**What is expected:** Only an exact retyping of all the entries counts as an answer.

**Material supplied:**
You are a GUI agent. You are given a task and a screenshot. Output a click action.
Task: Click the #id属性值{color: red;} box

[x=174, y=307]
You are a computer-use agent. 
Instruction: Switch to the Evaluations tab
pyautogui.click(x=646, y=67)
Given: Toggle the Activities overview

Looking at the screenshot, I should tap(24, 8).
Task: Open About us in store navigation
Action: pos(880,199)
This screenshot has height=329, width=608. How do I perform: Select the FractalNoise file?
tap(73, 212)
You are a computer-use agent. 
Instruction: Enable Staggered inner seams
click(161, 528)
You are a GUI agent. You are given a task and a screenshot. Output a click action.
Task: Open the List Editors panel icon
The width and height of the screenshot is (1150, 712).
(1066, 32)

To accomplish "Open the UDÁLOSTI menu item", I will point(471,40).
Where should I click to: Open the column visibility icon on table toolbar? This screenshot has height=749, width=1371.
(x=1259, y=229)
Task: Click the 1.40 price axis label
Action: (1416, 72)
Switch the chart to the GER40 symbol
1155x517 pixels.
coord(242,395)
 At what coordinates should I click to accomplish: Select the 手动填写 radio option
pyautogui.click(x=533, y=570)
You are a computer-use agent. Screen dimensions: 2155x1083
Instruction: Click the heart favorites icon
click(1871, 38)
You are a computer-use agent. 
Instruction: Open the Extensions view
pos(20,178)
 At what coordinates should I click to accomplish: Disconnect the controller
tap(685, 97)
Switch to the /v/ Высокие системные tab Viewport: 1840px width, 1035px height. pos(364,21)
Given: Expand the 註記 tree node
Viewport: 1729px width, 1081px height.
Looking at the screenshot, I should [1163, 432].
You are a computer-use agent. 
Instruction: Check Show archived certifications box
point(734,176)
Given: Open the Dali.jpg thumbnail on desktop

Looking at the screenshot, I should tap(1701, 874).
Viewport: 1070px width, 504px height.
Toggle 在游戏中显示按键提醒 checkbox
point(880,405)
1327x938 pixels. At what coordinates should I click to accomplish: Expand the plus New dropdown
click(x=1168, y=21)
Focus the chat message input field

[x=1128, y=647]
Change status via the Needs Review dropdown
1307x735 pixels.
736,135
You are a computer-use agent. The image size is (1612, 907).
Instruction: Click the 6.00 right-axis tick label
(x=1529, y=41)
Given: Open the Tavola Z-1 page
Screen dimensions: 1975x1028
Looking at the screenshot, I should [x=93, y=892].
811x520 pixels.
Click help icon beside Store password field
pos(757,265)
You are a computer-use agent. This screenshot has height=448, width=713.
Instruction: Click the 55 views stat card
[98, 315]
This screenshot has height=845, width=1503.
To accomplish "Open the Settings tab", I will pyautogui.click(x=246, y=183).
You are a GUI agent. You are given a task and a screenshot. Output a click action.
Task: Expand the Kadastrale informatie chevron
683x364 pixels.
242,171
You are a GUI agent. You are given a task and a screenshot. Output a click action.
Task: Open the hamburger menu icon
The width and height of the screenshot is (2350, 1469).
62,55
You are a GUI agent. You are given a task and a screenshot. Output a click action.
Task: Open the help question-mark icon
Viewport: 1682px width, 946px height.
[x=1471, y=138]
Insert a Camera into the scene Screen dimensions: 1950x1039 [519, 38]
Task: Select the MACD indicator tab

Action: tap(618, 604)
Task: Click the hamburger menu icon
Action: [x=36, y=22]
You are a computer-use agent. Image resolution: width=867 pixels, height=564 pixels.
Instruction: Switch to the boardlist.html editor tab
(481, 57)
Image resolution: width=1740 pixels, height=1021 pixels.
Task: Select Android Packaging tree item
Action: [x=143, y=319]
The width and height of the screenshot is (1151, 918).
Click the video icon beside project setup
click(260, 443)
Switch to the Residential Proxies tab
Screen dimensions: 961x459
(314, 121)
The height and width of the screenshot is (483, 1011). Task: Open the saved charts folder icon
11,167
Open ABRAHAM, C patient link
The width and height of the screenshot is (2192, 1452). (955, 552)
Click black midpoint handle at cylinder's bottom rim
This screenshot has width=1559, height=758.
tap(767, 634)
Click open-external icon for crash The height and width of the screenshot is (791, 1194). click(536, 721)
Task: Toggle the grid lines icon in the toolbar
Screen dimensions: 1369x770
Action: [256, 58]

**Result for this exercise:**
You are a GUI agent. You are given a task and a screenshot. Output a click action.
Task: Click the #id属性值{color: red;} box

[x=174, y=307]
You are a computer-use agent. 
Instruction: Switch to the Evaluations tab
pyautogui.click(x=646, y=67)
Given: Toggle the Activities overview

Looking at the screenshot, I should tap(24, 8).
Task: Open About us in store navigation
Action: pos(880,199)
This screenshot has height=329, width=608. How do I perform: Select the FractalNoise file?
tap(73, 212)
You are a computer-use agent. 
Instruction: Enable Staggered inner seams
click(161, 528)
You are a GUI agent. You are given a task and a screenshot. Output a click action.
Task: Open the List Editors panel icon
The width and height of the screenshot is (1150, 712).
(1066, 32)

To accomplish "Open the UDÁLOSTI menu item", I will point(471,40).
Where should I click to: Open the column visibility icon on table toolbar? This screenshot has height=749, width=1371.
(x=1259, y=229)
Task: Click the 1.40 price axis label
Action: (1416, 72)
Switch the chart to the GER40 symbol
1155x517 pixels.
coord(242,395)
 At what coordinates should I click to accomplish: Select the 手动填写 radio option
pyautogui.click(x=533, y=570)
You are a computer-use agent. Screen dimensions: 2155x1083
Instruction: Click the heart favorites icon
click(1871, 38)
You are a computer-use agent. 
Instruction: Open the Extensions view
pos(20,178)
 At what coordinates should I click to accomplish: Disconnect the controller
tap(685, 97)
Switch to the /v/ Высокие системные tab Viewport: 1840px width, 1035px height. pos(364,21)
Given: Expand the 註記 tree node
Viewport: 1729px width, 1081px height.
Looking at the screenshot, I should [1163, 432].
You are a computer-use agent. 
Instruction: Check Show archived certifications box
point(734,176)
Given: Open the Dali.jpg thumbnail on desktop

Looking at the screenshot, I should tap(1701, 874).
Viewport: 1070px width, 504px height.
Toggle 在游戏中显示按键提醒 checkbox
point(880,405)
1327x938 pixels. At what coordinates should I click to accomplish: Expand the plus New dropdown
click(x=1168, y=21)
Focus the chat message input field

[x=1128, y=647]
Change status via the Needs Review dropdown
1307x735 pixels.
736,135
You are a computer-use agent. The image size is (1612, 907).
Instruction: Click the 6.00 right-axis tick label
(x=1529, y=41)
Given: Open the Tavola Z-1 page
Screen dimensions: 1975x1028
Looking at the screenshot, I should [x=93, y=892].
811x520 pixels.
Click help icon beside Store password field
pos(757,265)
You are a computer-use agent. This screenshot has height=448, width=713.
Instruction: Click the 55 views stat card
[98, 315]
This screenshot has height=845, width=1503.
To accomplish "Open the Settings tab", I will pyautogui.click(x=246, y=183).
You are a GUI agent. You are given a task and a screenshot. Output a click action.
Task: Expand the Kadastrale informatie chevron
683x364 pixels.
242,171
You are a GUI agent. You are given a task and a screenshot. Output a click action.
Task: Open the hamburger menu icon
The width and height of the screenshot is (2350, 1469).
62,55
You are a GUI agent. You are given a task and a screenshot. Output a click action.
Task: Open the help question-mark icon
Viewport: 1682px width, 946px height.
[x=1471, y=138]
Insert a Camera into the scene Screen dimensions: 1950x1039 [519, 38]
Task: Select the MACD indicator tab

Action: tap(618, 604)
Task: Click the hamburger menu icon
Action: [x=36, y=22]
You are a computer-use agent. Image resolution: width=867 pixels, height=564 pixels.
Instruction: Switch to the boardlist.html editor tab
(481, 57)
Image resolution: width=1740 pixels, height=1021 pixels.
Task: Select Android Packaging tree item
Action: [x=143, y=319]
The width and height of the screenshot is (1151, 918).
Click the video icon beside project setup
click(260, 443)
Switch to the Residential Proxies tab
Screen dimensions: 961x459
(314, 121)
The height and width of the screenshot is (483, 1011). Task: Open the saved charts folder icon
11,167
Open ABRAHAM, C patient link
The width and height of the screenshot is (2192, 1452). (955, 552)
Click black midpoint handle at cylinder's bottom rim
This screenshot has width=1559, height=758.
tap(767, 634)
Click open-external icon for crash The height and width of the screenshot is (791, 1194). click(536, 721)
Task: Toggle the grid lines icon in the toolbar
Screen dimensions: 1369x770
Action: [256, 58]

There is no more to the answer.